Thanks to high-throughput sequencing technologies, shotgun metagenomic methods were made possible and had effectively transformed microbiology. Today, advances in both short- and long-read technologies are overcoming many of the previous challenges affecting metagenomic profiling, especially of highly complex samples and environment.
Researchers from France's National Research Institute for Agriculture, Food, and Environment (INRAE) examined the performance of seven short- and long-read sequencing platforms in analyzing high-complexity metagenomic samples. The study, published in the Nature Portfolio journal Scientific Data, ran mock samples between 2018 and 2019 on various mainstream sequencers at the time, including MGI's DNBSEQ-T7* and DNBSEQ-G400*.
Within this wide range of sequencing technologies tested, DNBSEQ-T7* was recognized for its ultra-high throughput and excellent accuracy. "We were surprised by the T7's performance," said senior author Mathieu Almeida, a research fellow at INRAE. "It provides ultra-deep sequencing in a single run with similar low error rate compared to the other platforms, making it at the time of our study one of the most affordable technologies for metagenomic sequencing."
In the study, three uneven synthetic microbial communities were constructed, consisting of up to 87 genomic microbial strains DNAs each and spanning 29 bacterial and archaeal phyla. They represented some of the most complex and diverse communities used for sequencing technology comparisons. The mock1 (71 strains) was sequenced using all platforms, mock2 (64 strains) was additionally sequenced to estimate the impact of various microbial richness, while MGI's platforms were not performed on mock3.
To assess the impact of sequencing depth, the team ran a subsampling analysis and compared observed and theoretical genome abundances across samples at multiple depth from 10,000 to 1 million reads. Overall, Spearman rank correlations for all platforms were high at above 0.9 when mapping at least 100,000 reads. Among them, the correlations of T7* and G400* were the best in mock1 and remained excellent in mock2.
In addition, differential analysis between observed and excepted species abundances was performed in mock1. Results showed that over or under abundance estimation for most genomes had little to do with the sequencing platform, read length, taxonomy, GC-content, genome size and genome completeness, even at a low depth of 500,000 reads. In fact, most genomes were accurately estimated on all sequencers, with the observed normalized abundances generated by T7* charting very close to the excepted values.
Based on performance analyses of the different sequencers, the study formed a microbial metagenomic sequencing benchmarking database, providing researchers and scientists a comprehensive and authentic reference for sequencing platform selection. In particular, the findings demonstrated the promising value of MGI's DNBSEQ-T7* in metagenomic sequencing.

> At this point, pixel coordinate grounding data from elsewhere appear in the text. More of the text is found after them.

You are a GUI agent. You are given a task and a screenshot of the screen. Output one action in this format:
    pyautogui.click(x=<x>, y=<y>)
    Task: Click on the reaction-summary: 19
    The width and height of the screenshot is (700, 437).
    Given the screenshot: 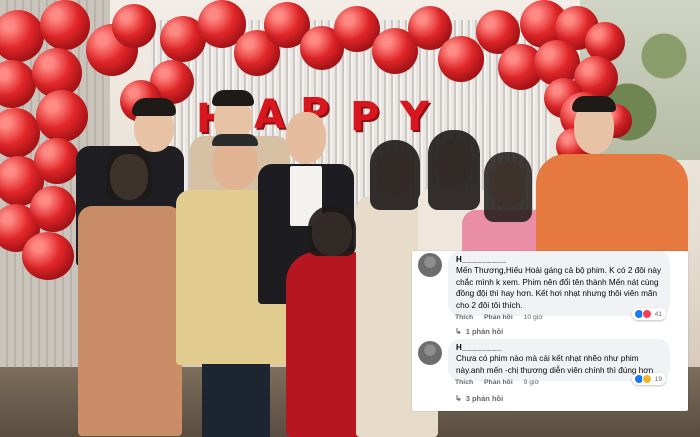 What is the action you would take?
    pyautogui.click(x=648, y=379)
    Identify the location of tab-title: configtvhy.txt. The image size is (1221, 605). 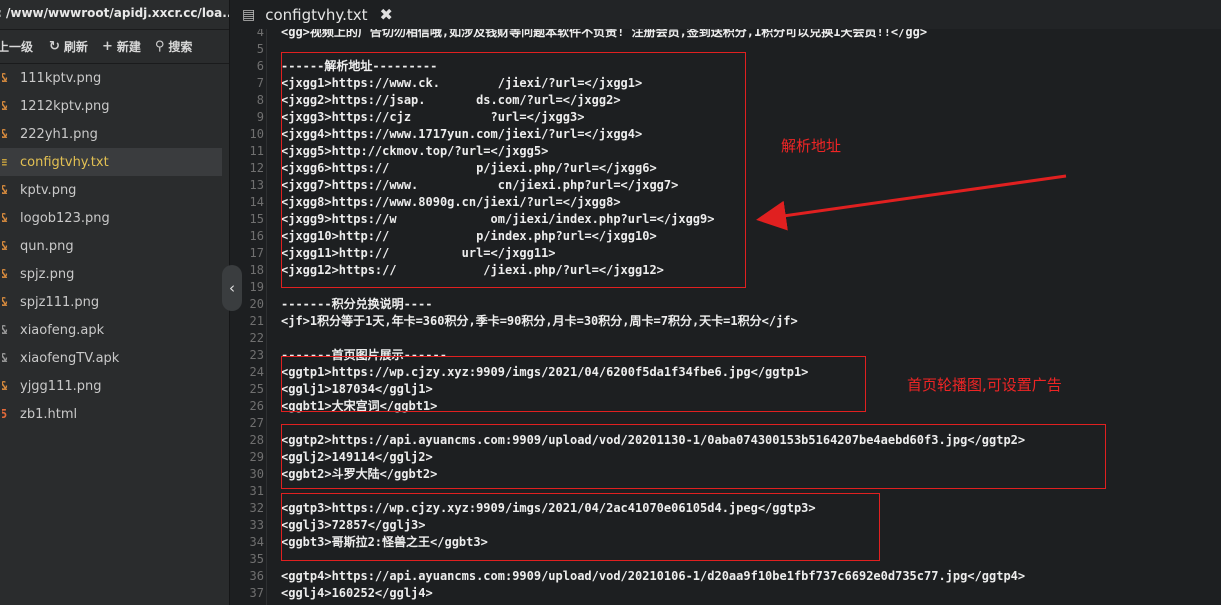
(316, 14).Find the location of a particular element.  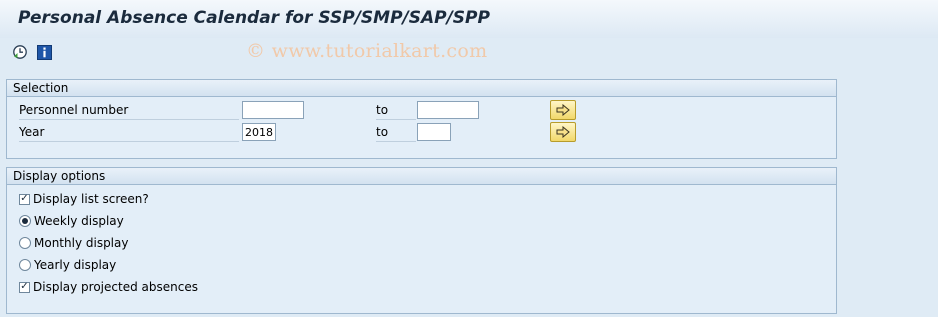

Boasting high stability and accuracy as shown in the data, combined with outstanding throughput, T7* makes a strong platform for the identification of species and functional genes in highly complex microbial communities. Its upgraded biochemical, fluidics, and optical systems are not only making sequencing more efficient and productive, but also continuing to support research into the structure and diversity of microbial communities.
Meslier, V., et al. (2022) Benchmarking second and third-generation sequencing platforms for microbial metagenomics. Scientific Data. doi.org/10.1038/s41597-022-01762-z.